The vulnerability of this project did not begin with the Syrian war. Since the Treaty of Lausanne in 1923, Kurdistan has not existed as a political subject but as a managed problem. The division of Kurdish-inhabited territories between Turkey, Iraq, Syria, and Iran was no historical accident. It was a deliberate geopolitical order. A fragmented people is easier to control than a united one. This logic has never disappeared. Every Kurdish achievement remains local, isolated, and therefore attackable.
At the same time, Kurdistan is far from a peripheral region. Oil, gas, water, and strategic mineral resources make it a key geopolitical space.
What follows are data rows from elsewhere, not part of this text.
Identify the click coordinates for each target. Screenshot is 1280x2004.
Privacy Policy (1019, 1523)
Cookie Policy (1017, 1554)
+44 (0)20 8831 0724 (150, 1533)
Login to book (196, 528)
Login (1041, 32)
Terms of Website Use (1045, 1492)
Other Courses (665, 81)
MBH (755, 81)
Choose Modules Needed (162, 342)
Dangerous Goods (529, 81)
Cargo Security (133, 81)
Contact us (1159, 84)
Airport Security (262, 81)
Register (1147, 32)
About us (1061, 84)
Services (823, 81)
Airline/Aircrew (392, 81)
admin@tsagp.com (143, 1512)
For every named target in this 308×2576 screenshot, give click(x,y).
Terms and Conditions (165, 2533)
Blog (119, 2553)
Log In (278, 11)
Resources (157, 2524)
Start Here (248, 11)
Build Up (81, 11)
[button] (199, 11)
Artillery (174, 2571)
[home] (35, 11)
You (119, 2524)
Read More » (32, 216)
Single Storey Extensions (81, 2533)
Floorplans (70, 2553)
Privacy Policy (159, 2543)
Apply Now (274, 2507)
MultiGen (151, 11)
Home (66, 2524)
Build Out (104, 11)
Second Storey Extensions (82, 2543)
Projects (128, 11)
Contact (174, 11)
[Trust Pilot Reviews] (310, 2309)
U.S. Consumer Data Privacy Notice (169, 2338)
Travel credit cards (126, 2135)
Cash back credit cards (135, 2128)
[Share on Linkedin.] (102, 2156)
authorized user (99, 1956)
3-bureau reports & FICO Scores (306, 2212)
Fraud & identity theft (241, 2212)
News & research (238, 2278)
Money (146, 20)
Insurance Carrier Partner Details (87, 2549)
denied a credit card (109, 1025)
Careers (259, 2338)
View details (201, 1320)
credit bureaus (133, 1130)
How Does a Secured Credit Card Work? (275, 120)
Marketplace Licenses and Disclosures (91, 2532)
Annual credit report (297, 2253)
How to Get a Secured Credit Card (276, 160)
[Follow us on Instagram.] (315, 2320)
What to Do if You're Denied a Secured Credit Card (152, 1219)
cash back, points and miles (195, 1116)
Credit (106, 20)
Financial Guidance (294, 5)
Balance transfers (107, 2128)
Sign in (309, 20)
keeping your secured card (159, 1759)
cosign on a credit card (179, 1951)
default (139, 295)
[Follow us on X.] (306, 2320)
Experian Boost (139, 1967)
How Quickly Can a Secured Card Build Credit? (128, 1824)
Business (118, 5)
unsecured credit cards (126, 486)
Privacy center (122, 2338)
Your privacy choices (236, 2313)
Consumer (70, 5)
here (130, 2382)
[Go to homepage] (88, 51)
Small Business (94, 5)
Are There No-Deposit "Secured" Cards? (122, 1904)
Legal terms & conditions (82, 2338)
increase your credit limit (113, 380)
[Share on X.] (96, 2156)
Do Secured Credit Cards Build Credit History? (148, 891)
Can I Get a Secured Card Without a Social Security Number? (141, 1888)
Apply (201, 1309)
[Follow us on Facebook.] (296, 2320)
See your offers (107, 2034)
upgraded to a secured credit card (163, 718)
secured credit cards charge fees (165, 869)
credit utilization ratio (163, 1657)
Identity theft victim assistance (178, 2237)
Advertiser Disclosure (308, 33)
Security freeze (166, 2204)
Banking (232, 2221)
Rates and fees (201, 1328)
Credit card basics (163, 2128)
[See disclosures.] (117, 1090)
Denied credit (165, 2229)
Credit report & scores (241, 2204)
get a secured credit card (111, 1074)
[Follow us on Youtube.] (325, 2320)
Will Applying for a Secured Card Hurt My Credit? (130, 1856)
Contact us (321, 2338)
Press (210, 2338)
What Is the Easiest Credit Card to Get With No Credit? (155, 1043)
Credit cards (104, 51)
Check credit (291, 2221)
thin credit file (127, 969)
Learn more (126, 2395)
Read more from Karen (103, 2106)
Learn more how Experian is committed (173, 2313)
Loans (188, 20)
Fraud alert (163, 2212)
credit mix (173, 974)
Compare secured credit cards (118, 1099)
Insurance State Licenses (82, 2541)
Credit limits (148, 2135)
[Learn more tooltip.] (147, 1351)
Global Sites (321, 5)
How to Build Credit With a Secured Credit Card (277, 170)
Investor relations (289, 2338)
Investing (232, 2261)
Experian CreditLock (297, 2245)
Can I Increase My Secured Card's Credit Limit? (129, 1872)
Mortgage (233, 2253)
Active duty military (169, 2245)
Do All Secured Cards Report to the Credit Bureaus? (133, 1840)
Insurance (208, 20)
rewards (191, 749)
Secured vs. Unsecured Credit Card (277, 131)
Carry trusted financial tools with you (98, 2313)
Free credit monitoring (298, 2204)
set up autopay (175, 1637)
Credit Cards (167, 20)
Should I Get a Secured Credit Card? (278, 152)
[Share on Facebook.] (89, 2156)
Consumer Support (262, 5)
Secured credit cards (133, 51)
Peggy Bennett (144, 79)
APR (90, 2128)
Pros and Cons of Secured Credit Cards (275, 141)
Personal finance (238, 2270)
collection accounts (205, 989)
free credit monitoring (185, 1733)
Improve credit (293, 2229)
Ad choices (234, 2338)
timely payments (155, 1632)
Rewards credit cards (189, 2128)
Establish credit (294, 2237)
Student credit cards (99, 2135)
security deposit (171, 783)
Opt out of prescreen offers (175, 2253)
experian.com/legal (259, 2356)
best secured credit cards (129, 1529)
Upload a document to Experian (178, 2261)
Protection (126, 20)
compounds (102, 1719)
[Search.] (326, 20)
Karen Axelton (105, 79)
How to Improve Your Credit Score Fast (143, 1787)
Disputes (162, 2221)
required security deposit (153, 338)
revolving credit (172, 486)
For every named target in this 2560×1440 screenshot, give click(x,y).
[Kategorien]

The sources of the Euphrates and Tigris lie in Kurdish regions. Major energy and transit routes pass through Kurdish territory. A Kurdish political entity with real control over these resources would shift regional and international power relations. That Kurdish self-determination is therefore rhetorically supported but practically blocked is not a contradiction - it is the expression of interest-driven politics.
Rojava crossed a red line. Not militarily, but politically. It showed that order is possible beyond authoritarian state models: plural, multiethnic, gender-equal, and participatory. This social alternative, despite a lot of criticism, is what made Rojava dangerous, not to the local population, but to states and actors whose power depends on homogeneity, control, and fear.
This logic becomes especially visible in the behavior of Western states. While Rojava, as a democratic project, was increasingly isolated, Western governments invested considerable effort in making a Syrian transitional government and its president internationally acceptable, despite a well-documented past involving participation in violence, massacres, and terrorist structures. Moral standards were applied selectively. Once again, Western values proved conditional: democracy, human rights, and self-determination are defended only when they serve strategic interests and do not generate political costs.
Values are negotiable. Interests are not.
In this process, the Kurds were abandoned. Not because they failed, but because they became politically inconvenient. Rojava no longer fit the desired regional order. It complicated negotiations, power arrangements, and geopolitical compromises. This experience is not new. In none of the four parts of Kurdistan have the Kurds ever been treated as strategic partners by the West. They were temporary allies, military actors, buffer zones - but never equal partners with an independent political agenda.
Rojava makes this reality unmistakably clear. Military relevance creates attention, but not loyalty. Democratic quality creates sympathy, but not protection. Alliances emerge from usefulness and end with it. Confusing solidarity with interest-based politics leads to strategic self-deception.
At the same time, Rojava reveals an internal Kurdish weakness. The reactions to the escalation were solidaristic, committed, and emotional - but fragmented.